» **Written tasks**:
- a) From the book review, copy word for word the part that starts with "I bought two" and ends with "cling to something!".
- b) Continue the book review about the sister's marriage, picking up right after its last sentence.

Start of Passage shown

I bought two copies of this book - one for myself and one for my sister. The reason I bought it is because my sister is in a marriage full of lies & infidelity and I wanted to understand why she stays in the marriage. It did help me to see that she sees everything through rose colored glasses and is in major denial because all her hopes and dreams have been shattered therefore she has to cling to something!

Before I read this book I thought that my sister's situation was unique, that she & her husband wouldn't fit into any category. Boy, was I wrong! I was completely amazed that all these liars fit into neat little categories. My brother-in-law is "the confessor" and uses "the insanity defense" as his excuses for lying and cheating. I could not believe that I was reading about their life in this book! Even the things that my sister tells us (her family) is in there (i.e. no one else understands, no one knows him like I do, etc., etc.) It's all in there!!

End of Passage shown
Start of Data provided

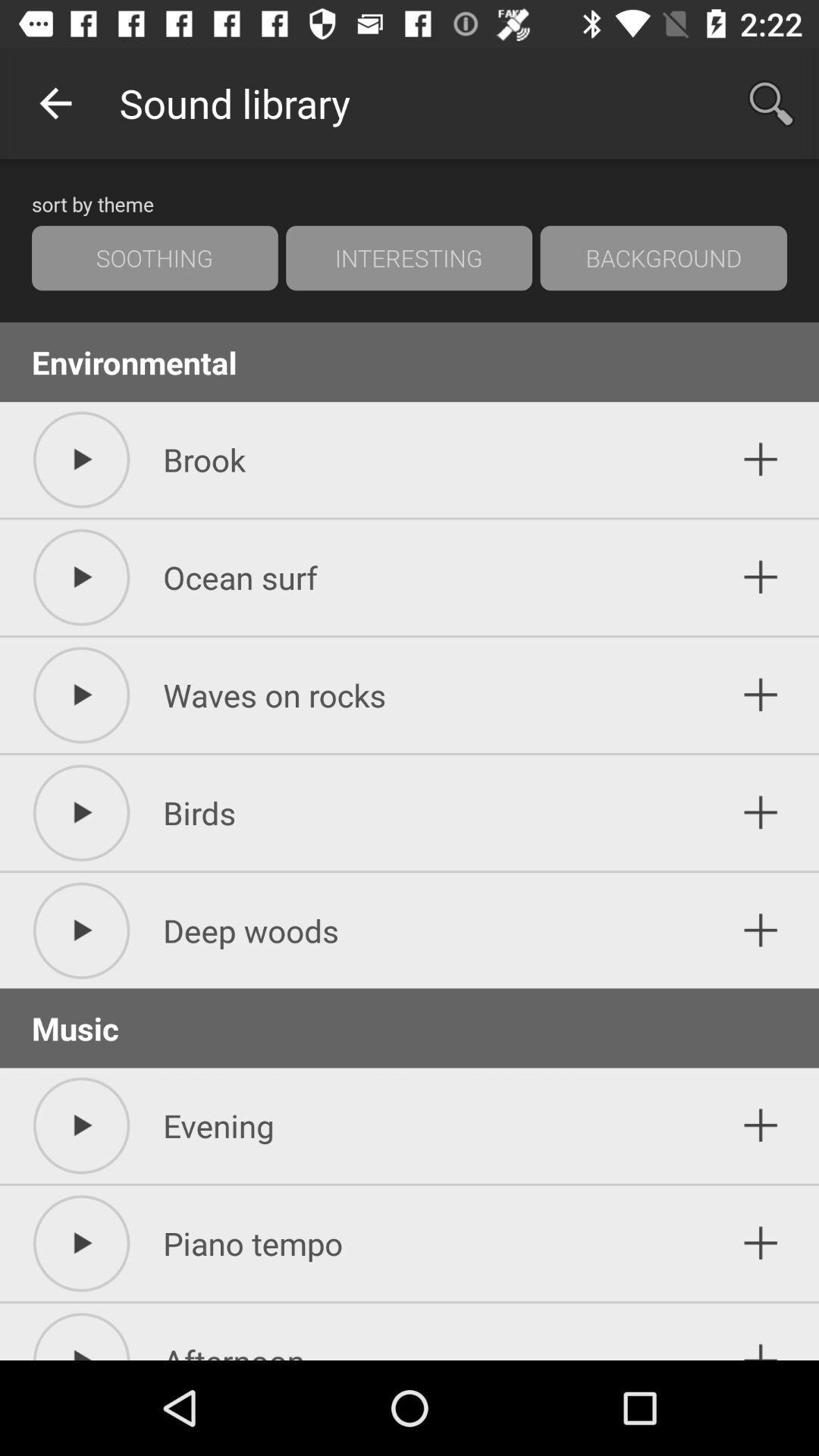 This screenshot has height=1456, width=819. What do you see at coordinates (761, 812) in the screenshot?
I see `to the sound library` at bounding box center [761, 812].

End of Data provided
Start of Data provided

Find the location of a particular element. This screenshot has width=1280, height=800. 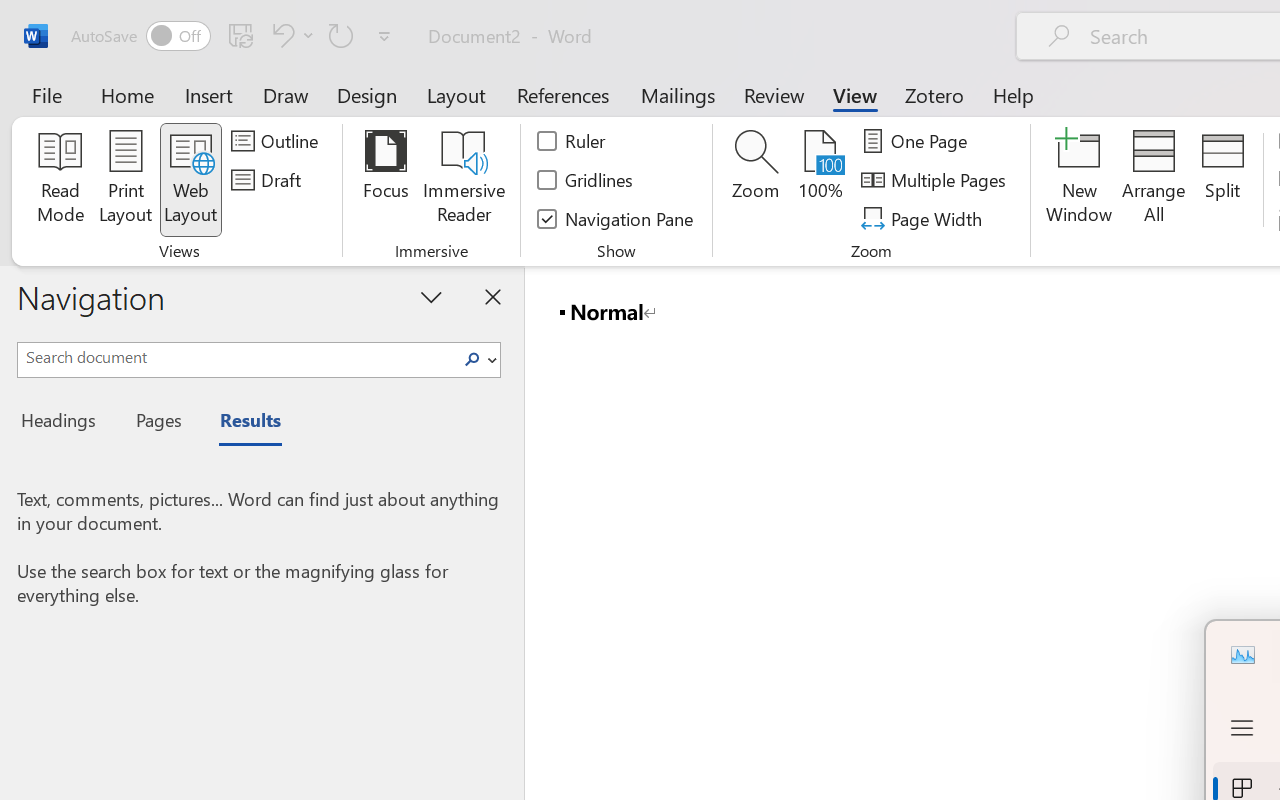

End of Data provided

» **Answer list**:
- a)
I bought two copies of this book - one for myself and one for my sister. The reason I bought it is because my sister is in a marriage full of lies & infidelity and I wanted to understand why she stays in the marriage. It did help me to see that she sees everything through rose colored glasses and is in major denial because all her hopes and dreams have been shattered therefore she has to cling to something!

- b)
What I love most about this book is once you read it, you will never again be able to fall for his lies again! It opens your eyes and I think once you read it you will never look at the liar the same again. You will see all the lies for exactly what they are - LIES - instead of "I hope he is telling me the truth this time". The author shows you the pattern that all these liars follow therefore when you read this book you will recognize it for what it is!

I desperately hope that my sister will read the copy I sent to her. If not, maybe she will at least donate it to her local library to help women who actually want to be helped!

I highly recommend this book if you are in a relationship based on lies (even if you just suspect lies) and deception. You won't be sorry!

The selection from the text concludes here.